Pela política vaticana, nunca foi nomeado para Rio ou São Paulo, mas ficou em Fortaleza, que pela primeira e talvez única vez teve um cardeal. Depois, o mandaram para Aparecida, diocese mais honorífica que importante. Seu primo também nunca chegou a arcebispo de Porto Alegre, preterido por bispos anodinos e morreu bispo em Santa Maria. As cúrias temem figuras fortes. D. Hélder , como mais tarde D. Luciano, não veio ao Rio, nem foi cardeal, ainda que, ao que parece, João XXIII o chamou uma vez de “il mio cardinaletto.”
Nos últimos anos, D. Aloísio partiu para o convento franciscano de Porto Alegre, onde morreu. Mereceria uma biografia, como algumas que foram surgindo, do Cardeal Arns, Hélder Câmara, Waldyr Calheiros e vários outros. Através delas podemos reconstituir uma época gloriosa da Igreja Católica brasileira. Não sou pessimista, achando que as grandes figuras ficaram no passado. Alguns se referem às nomeações de bispos conservadores. O que esquecem é que vários bispos, como D. Hélder ou D. Romero, vieram de posições tradicionais e o trabalho pastoral e o povo de Deus os converteram. Tenho feito reparos a uma posição política de D. Cappio, misturando Fé e posições de cidadania, valentes sem dúvida, ao mesmo tempo que insisto em seu carisma, junto com valentes bispos hoje aposentados e outros como Erwin Keutler, Demétrio Valentini ou Moacyr Grechi, que aí estão para sinalizar posições significativas.
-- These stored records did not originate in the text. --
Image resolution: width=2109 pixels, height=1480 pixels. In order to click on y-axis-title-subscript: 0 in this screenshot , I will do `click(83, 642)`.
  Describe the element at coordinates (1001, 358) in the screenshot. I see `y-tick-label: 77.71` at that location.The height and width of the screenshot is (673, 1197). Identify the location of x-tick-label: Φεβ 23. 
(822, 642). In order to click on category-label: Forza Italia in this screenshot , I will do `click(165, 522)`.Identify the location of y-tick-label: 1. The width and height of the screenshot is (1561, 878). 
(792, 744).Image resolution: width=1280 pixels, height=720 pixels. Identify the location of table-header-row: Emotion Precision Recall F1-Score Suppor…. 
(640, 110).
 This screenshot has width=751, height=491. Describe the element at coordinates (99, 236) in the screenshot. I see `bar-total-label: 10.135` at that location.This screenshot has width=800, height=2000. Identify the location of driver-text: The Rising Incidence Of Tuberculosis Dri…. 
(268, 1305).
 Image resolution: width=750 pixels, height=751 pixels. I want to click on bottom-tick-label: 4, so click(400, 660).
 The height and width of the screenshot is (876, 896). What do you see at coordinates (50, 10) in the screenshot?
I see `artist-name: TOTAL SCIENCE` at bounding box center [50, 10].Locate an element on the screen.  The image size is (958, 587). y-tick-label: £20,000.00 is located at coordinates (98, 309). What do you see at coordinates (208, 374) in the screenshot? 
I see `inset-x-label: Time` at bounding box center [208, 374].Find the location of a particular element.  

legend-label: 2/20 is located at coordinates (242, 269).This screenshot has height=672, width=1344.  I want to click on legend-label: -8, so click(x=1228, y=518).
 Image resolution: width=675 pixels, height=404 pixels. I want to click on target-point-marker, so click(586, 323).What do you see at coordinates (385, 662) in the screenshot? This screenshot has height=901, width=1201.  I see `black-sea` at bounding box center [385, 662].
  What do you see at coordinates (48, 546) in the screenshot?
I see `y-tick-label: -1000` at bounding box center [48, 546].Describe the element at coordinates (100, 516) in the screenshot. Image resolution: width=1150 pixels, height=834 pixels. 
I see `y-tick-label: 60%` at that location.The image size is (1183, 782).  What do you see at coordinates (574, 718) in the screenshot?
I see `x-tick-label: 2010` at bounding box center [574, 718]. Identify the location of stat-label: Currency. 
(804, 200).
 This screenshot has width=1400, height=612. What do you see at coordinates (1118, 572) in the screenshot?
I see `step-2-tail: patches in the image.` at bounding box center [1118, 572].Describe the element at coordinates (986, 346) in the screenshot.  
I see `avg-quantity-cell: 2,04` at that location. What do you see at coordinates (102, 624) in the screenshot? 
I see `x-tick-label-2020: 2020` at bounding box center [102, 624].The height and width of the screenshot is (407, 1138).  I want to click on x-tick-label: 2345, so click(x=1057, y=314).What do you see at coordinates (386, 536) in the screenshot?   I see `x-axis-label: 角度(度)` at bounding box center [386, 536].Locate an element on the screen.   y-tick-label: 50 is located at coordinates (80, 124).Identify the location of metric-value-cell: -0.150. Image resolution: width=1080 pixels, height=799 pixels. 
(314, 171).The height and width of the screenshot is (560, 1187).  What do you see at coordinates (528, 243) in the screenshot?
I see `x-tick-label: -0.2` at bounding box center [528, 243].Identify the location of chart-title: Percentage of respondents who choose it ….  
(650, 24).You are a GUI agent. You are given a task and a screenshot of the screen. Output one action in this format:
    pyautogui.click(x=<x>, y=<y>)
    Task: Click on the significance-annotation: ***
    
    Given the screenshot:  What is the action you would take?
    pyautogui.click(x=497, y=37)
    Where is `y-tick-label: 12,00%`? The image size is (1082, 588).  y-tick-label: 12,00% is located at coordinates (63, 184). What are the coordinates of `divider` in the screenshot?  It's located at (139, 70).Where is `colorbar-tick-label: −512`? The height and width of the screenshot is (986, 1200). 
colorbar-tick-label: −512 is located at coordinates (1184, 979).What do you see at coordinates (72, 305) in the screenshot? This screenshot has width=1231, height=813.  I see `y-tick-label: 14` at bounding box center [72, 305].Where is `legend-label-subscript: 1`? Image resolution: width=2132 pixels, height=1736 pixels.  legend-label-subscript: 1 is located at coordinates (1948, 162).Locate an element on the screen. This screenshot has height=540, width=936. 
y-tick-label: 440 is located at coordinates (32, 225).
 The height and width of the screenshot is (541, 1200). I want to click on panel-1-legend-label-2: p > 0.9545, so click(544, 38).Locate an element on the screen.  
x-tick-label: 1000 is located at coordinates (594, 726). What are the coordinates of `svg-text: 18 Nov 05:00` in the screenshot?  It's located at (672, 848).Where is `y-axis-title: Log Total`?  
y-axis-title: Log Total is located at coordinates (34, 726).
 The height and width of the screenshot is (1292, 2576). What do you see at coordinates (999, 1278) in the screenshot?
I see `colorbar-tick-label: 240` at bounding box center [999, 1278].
Mas o importante não são apenas bispos, o que seria uma visão de cima para baixo, mas a ação eclesial de pastorais, CEBs e movimentos, renovando e abrindo caminhos. Esse trabalho nas bases tem aberto os olhos de pastores e clero. D. Aloísio foi um teólogo que entendeu a caminhada do povo de Deus e ficará como um marco numa Igreja que terá que se renovar e superar simplismos e medos de certos temas (sacerdócio de mulheres e casados, sexualidade, reprodução, ecumenismo), mantendo a opção pelo pobre e excluído, para saber enfrentar os desafios deste século XXI. Isso sem misturar planos, mas aceitando que vivemos numa sociedade secular laica, onde a Igreja tem de renunciar a ressaibos de velhas cristandades e, humildemente, dar testemunho aos lado de tantos “homens e mulheres de boa vontade”, para usar a expressão de João XXIII, que também anunciou primaveras pela frente.